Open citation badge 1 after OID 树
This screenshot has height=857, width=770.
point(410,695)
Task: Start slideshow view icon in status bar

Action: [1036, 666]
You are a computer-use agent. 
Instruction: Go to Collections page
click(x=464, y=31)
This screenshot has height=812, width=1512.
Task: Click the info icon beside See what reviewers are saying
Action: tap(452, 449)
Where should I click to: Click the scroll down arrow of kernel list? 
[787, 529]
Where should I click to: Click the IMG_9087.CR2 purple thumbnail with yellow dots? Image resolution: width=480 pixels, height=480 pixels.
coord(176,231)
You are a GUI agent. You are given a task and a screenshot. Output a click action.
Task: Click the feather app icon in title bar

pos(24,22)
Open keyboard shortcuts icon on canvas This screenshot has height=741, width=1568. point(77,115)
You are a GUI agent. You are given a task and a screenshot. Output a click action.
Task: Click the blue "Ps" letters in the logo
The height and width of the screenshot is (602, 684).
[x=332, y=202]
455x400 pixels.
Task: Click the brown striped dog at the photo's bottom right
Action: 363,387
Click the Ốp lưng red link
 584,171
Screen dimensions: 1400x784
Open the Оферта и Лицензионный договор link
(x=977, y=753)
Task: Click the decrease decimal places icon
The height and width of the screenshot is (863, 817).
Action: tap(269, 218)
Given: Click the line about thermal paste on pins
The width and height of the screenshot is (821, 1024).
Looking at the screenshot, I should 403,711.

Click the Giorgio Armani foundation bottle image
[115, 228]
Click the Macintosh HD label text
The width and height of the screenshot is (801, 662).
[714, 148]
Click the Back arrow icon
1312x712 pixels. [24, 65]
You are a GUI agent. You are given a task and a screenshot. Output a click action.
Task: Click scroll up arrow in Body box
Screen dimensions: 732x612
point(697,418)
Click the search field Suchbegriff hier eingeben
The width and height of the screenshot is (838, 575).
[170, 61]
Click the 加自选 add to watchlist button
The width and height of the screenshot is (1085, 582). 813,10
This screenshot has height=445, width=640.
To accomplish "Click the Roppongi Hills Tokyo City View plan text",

________

*What is needed*: Scan the material above for the string "text". Copy each line that holds it.

*The answer*:
Click the Macintosh HD label text
To accomplish "Click the Roppongi Hills Tokyo City View plan text",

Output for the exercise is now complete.